Corona virus: A Deadly Beast
Saurabh Bindal
Partner at Fox Mandal & Associates LLP (Advisory, Disputes and Litigation)| Author| Young Alumni Achiever Awardee, 2023, IIT KGP| ALB India Top Disputes Lawyer 2022|Adjunct Professor| Forbes Top Individual Lawyer
The world is taking steps to contain Corona virus, a deadly virus which has not only taken human lives, but also has played a pivotal role in bringing many economies to a standstill. Majorly, China has been the epicenter of the attack. However, the countries surrounding China have not been left untouched. India, amongst other countries, has taken steps to ensure that the progress of the virus could be stopped. The steps taken by India include restriction on movement from China to India of people and goods. Since, India has been a big market for the Chinese goods, a downward trend could be noticed in the import of such goods.
Generally, movement of goods and services are governed by contractual obligations between the parties. Since, the outbreak has brought contractual obligations between the parties to a halt, the question which needs to be addressed is how the contracts between Indian and Chinese parties will be governed. The purpose of this piece is to chalk out in succinct manner impact of Corona virus on contracts made by Indian parties.

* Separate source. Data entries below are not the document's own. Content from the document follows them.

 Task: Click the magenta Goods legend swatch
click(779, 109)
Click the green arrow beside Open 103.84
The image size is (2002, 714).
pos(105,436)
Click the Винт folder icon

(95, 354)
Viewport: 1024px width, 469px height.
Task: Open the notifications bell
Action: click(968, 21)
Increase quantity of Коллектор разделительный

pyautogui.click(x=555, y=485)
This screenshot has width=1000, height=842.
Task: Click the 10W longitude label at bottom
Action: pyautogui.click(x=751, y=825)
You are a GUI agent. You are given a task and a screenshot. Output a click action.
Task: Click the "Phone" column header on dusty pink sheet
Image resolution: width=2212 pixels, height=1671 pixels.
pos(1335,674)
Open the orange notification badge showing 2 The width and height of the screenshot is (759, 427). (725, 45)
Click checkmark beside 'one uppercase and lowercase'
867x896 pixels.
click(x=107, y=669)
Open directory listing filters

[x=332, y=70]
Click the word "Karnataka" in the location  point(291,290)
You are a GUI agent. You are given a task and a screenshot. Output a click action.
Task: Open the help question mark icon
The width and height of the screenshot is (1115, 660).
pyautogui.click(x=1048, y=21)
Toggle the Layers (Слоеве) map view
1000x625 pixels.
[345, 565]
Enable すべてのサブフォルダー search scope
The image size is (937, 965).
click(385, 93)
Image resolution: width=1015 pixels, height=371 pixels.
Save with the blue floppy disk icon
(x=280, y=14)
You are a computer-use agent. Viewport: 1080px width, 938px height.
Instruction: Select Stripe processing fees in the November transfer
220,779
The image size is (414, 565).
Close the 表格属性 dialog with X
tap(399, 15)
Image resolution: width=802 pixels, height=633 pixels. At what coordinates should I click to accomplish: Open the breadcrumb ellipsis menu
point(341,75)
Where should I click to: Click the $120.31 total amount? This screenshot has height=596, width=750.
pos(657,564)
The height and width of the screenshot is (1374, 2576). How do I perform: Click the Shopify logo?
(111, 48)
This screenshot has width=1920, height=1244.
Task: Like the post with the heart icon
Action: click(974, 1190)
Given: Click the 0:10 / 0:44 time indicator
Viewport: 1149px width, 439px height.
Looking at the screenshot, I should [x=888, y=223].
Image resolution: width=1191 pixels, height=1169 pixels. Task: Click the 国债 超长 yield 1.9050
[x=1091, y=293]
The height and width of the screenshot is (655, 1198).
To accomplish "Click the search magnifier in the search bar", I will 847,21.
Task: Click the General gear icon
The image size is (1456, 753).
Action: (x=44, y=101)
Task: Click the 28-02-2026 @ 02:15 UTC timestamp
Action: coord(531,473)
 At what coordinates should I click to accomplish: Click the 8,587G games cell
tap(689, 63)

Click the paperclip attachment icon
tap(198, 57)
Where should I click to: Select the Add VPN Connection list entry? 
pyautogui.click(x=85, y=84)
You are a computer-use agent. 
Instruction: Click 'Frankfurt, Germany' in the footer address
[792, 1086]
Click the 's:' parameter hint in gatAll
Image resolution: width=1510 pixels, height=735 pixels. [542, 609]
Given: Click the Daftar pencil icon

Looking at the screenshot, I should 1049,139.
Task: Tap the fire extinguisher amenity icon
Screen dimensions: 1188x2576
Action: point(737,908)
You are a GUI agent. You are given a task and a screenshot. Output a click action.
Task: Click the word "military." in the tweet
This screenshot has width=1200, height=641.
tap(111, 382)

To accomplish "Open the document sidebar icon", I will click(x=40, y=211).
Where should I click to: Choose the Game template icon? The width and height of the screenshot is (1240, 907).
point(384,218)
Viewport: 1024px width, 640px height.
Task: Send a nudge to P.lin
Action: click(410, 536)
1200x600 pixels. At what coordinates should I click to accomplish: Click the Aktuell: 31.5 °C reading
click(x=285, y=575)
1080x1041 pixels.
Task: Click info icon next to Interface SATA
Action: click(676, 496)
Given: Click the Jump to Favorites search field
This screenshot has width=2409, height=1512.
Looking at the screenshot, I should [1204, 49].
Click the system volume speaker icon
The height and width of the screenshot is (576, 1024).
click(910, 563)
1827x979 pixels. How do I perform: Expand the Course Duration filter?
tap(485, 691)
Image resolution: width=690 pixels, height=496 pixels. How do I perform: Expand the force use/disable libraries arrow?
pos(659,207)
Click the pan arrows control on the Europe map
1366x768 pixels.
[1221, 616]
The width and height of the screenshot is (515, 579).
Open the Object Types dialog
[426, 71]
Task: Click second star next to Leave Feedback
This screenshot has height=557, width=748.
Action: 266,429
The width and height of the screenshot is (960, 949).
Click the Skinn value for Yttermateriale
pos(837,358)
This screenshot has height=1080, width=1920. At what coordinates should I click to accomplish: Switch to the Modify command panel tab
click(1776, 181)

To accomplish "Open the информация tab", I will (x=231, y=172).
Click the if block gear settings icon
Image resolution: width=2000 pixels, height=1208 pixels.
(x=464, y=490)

Commercial contracts, majorly, provide for force majeure clauses which are mostly provided keeping in mind eventualities which might occur during the term of the contract and are based on supervening events. When the operation of a force majeure clause clicks, the contract is either suspended or terminated with imposition of no liability on either of the parties. A force majeure clause should be construed with a close attention to words which precede or follow it, and with regard to the nature and general terms of the contract. The requirements of force majeure event are, firstly, it must proceed from a cause not brought about by the defaulting party’s default; Secondly, the cause must be inevitable and unforeseeable; and thirdly, the cause must make execution of the contract wholly impossible.
In India, force majeure is embodied in the doctrine of frustration in Section 56 of the Indian Contract Act, 1872. It is the essence of frustration that the event which causes frustration must have occurred without the fault of either party. Frustration brings the contract to an end forthwith, without more and automatically. The essence of frustration is that it should not be due to the act or election of the party seeking to rely on it.
The test for frustration is an objective one, since frustration is automatic on the happening of the frustrating event and does not depend upon any repudiation or other act of violation on the part of either party. When an unexpected event or change of circumstances occurs, the possibility of which the parties did not contemplate, the meaning of the contract is taken to be not what the parties actually intended, but how they as fair reasonable parties, would presumably had intended and agreed upon, if having such possibility in view, they had made express provision as to their rights and liabilities in the event of such occurrence.
As performance of the contract between Indian and their Chinese counterparts has become impossible because of Corona virus, which is a supervening event, it is suggested that Indian parties read their contracts to fathom the force majeure clause. In any event, the Indian Contract Act, 1872 will come to the rescue of the Indian parties, depending upon facts of each case.
It is too early to feel the effects of Corona virus on the contractual obligations between the parties. However, it is never late to raise an alarm for possible consequences and impact of Corona virus on contracts and India.